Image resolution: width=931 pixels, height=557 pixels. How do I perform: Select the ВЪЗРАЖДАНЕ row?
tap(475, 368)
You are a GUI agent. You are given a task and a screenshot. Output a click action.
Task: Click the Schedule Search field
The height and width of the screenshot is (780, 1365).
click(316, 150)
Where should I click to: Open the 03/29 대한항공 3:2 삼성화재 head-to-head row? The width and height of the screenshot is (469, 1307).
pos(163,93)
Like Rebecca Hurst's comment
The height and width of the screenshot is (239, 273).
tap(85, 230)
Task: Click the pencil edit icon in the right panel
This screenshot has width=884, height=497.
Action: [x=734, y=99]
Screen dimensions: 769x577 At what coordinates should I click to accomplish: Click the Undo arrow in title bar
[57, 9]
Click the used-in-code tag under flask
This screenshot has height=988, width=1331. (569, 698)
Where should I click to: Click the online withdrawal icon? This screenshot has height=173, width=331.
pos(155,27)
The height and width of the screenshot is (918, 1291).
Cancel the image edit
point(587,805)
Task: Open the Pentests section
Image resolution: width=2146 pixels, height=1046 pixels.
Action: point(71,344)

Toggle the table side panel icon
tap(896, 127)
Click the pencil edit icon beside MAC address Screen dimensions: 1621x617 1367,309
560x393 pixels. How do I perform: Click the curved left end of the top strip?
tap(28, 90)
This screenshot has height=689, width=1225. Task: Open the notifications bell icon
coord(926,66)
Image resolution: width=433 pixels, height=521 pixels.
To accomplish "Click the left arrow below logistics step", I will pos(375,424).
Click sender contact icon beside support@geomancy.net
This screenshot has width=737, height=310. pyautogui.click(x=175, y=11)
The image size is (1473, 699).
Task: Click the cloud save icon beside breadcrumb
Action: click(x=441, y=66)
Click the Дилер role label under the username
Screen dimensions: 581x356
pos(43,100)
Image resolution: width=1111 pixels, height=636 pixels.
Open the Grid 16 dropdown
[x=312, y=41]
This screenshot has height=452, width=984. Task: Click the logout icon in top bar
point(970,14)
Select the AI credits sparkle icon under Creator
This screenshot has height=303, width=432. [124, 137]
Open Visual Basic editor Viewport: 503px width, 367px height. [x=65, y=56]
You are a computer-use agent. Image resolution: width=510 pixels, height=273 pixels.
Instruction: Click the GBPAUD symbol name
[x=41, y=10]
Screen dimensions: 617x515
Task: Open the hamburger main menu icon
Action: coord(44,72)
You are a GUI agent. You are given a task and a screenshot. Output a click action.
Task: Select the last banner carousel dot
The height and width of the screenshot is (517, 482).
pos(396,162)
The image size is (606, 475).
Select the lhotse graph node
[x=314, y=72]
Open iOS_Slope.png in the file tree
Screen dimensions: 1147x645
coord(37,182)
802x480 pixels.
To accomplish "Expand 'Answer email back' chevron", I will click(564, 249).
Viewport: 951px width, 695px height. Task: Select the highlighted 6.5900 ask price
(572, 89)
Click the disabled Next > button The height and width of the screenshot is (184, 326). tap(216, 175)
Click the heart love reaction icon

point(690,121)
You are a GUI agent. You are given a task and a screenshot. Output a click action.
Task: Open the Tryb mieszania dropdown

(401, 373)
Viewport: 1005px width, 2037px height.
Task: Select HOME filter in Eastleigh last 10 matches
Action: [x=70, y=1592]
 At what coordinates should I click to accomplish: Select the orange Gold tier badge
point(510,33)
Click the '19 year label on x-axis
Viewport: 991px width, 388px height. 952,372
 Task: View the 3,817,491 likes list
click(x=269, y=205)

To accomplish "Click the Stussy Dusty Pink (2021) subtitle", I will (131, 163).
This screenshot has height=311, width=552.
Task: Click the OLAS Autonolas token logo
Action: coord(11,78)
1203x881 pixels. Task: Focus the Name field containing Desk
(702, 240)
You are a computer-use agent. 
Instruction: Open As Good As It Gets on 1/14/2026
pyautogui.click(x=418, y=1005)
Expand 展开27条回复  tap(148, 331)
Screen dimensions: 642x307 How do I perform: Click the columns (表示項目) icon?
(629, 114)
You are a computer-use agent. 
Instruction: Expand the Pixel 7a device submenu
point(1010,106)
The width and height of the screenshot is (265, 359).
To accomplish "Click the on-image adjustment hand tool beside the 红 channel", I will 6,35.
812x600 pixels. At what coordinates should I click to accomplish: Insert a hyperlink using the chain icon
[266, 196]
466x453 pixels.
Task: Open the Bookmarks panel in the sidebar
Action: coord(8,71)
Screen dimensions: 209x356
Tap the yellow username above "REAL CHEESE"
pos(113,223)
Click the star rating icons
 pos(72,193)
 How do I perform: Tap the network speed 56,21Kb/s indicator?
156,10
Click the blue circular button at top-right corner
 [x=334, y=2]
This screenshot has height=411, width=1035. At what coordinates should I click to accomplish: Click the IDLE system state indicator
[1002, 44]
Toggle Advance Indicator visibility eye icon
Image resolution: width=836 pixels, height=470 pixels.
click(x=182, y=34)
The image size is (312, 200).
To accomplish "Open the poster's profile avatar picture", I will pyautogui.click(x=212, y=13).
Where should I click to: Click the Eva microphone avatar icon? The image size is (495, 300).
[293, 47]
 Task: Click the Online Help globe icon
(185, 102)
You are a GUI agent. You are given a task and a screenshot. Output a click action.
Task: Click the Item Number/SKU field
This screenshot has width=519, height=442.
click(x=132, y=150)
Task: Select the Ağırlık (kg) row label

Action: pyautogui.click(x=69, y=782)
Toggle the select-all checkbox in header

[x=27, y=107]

###

### Instructions for the task
Please echo all of the data above, line by line, with nothing added or changed.

### Response to the task
Image resolution: width=931 pixels, height=557 pixels. How do I perform: Select the ВЪЗРАЖДАНЕ row?
tap(475, 368)
You are a GUI agent. You are given a task and a screenshot. Output a click action.
Task: Click the Schedule Search field
The height and width of the screenshot is (780, 1365).
click(316, 150)
Where should I click to: Open the 03/29 대한항공 3:2 삼성화재 head-to-head row? The width and height of the screenshot is (469, 1307).
pos(163,93)
Like Rebecca Hurst's comment
The height and width of the screenshot is (239, 273).
tap(85, 230)
Task: Click the pencil edit icon in the right panel
This screenshot has width=884, height=497.
Action: [x=734, y=99]
Screen dimensions: 769x577 At what coordinates should I click to accomplish: Click the Undo arrow in title bar
[57, 9]
Click the used-in-code tag under flask
This screenshot has height=988, width=1331. (569, 698)
Where should I click to: Click the online withdrawal icon? This screenshot has height=173, width=331.
pos(155,27)
The height and width of the screenshot is (918, 1291).
Cancel the image edit
point(587,805)
Task: Open the Pentests section
Image resolution: width=2146 pixels, height=1046 pixels.
Action: point(71,344)

Toggle the table side panel icon
tap(896, 127)
Click the pencil edit icon beside MAC address Screen dimensions: 1621x617 1367,309
560x393 pixels. How do I perform: Click the curved left end of the top strip?
tap(28, 90)
This screenshot has height=689, width=1225. Task: Open the notifications bell icon
coord(926,66)
Image resolution: width=433 pixels, height=521 pixels.
To accomplish "Click the left arrow below logistics step", I will pos(375,424).
Click sender contact icon beside support@geomancy.net
This screenshot has width=737, height=310. pyautogui.click(x=175, y=11)
The image size is (1473, 699).
Task: Click the cloud save icon beside breadcrumb
Action: click(x=441, y=66)
Click the Дилер role label under the username
Screen dimensions: 581x356
pos(43,100)
Image resolution: width=1111 pixels, height=636 pixels.
Open the Grid 16 dropdown
[x=312, y=41]
This screenshot has height=452, width=984. Task: Click the logout icon in top bar
point(970,14)
Select the AI credits sparkle icon under Creator
This screenshot has height=303, width=432. [124, 137]
Open Visual Basic editor Viewport: 503px width, 367px height. [x=65, y=56]
You are a computer-use agent. Image resolution: width=510 pixels, height=273 pixels.
Instruction: Click the GBPAUD symbol name
[x=41, y=10]
Screen dimensions: 617x515
Task: Open the hamburger main menu icon
Action: coord(44,72)
You are a GUI agent. You are given a task and a screenshot. Output a click action.
Task: Select the last banner carousel dot
The height and width of the screenshot is (517, 482).
pos(396,162)
The image size is (606, 475).
Select the lhotse graph node
[x=314, y=72]
Open iOS_Slope.png in the file tree
Screen dimensions: 1147x645
coord(37,182)
802x480 pixels.
To accomplish "Expand 'Answer email back' chevron", I will click(564, 249).
Viewport: 951px width, 695px height. Task: Select the highlighted 6.5900 ask price
(572, 89)
Click the disabled Next > button The height and width of the screenshot is (184, 326). tap(216, 175)
Click the heart love reaction icon

point(690,121)
You are a GUI agent. You are given a task and a screenshot. Output a click action.
Task: Open the Tryb mieszania dropdown

(401, 373)
Viewport: 1005px width, 2037px height.
Task: Select HOME filter in Eastleigh last 10 matches
Action: [x=70, y=1592]
 At what coordinates should I click to accomplish: Select the orange Gold tier badge
point(510,33)
Click the '19 year label on x-axis
Viewport: 991px width, 388px height. 952,372
 Task: View the 3,817,491 likes list
click(x=269, y=205)

To accomplish "Click the Stussy Dusty Pink (2021) subtitle", I will (131, 163).
This screenshot has height=311, width=552.
Task: Click the OLAS Autonolas token logo
Action: coord(11,78)
1203x881 pixels. Task: Focus the Name field containing Desk
(702, 240)
You are a computer-use agent. 
Instruction: Open As Good As It Gets on 1/14/2026
pyautogui.click(x=418, y=1005)
Expand 展开27条回复  tap(148, 331)
Screen dimensions: 642x307 How do I perform: Click the columns (表示項目) icon?
(629, 114)
You are a computer-use agent. 
Instruction: Expand the Pixel 7a device submenu
point(1010,106)
The width and height of the screenshot is (265, 359).
To accomplish "Click the on-image adjustment hand tool beside the 红 channel", I will 6,35.
812x600 pixels. At what coordinates should I click to accomplish: Insert a hyperlink using the chain icon
[266, 196]
466x453 pixels.
Task: Open the Bookmarks panel in the sidebar
Action: coord(8,71)
Screen dimensions: 209x356
Tap the yellow username above "REAL CHEESE"
pos(113,223)
Click the star rating icons
 pos(72,193)
 How do I perform: Tap the network speed 56,21Kb/s indicator?
156,10
Click the blue circular button at top-right corner
 [x=334, y=2]
This screenshot has height=411, width=1035. At what coordinates should I click to accomplish: Click the IDLE system state indicator
[1002, 44]
Toggle Advance Indicator visibility eye icon
Image resolution: width=836 pixels, height=470 pixels.
click(x=182, y=34)
The image size is (312, 200).
To accomplish "Open the poster's profile avatar picture", I will pyautogui.click(x=212, y=13).
Where should I click to: Click the Eva microphone avatar icon? The image size is (495, 300).
[293, 47]
 Task: Click the Online Help globe icon
(185, 102)
You are a GUI agent. You are given a task and a screenshot. Output a click action.
Task: Click the Item Number/SKU field
This screenshot has width=519, height=442.
click(x=132, y=150)
Task: Select the Ağırlık (kg) row label

Action: pyautogui.click(x=69, y=782)
Toggle the select-all checkbox in header

[x=27, y=107]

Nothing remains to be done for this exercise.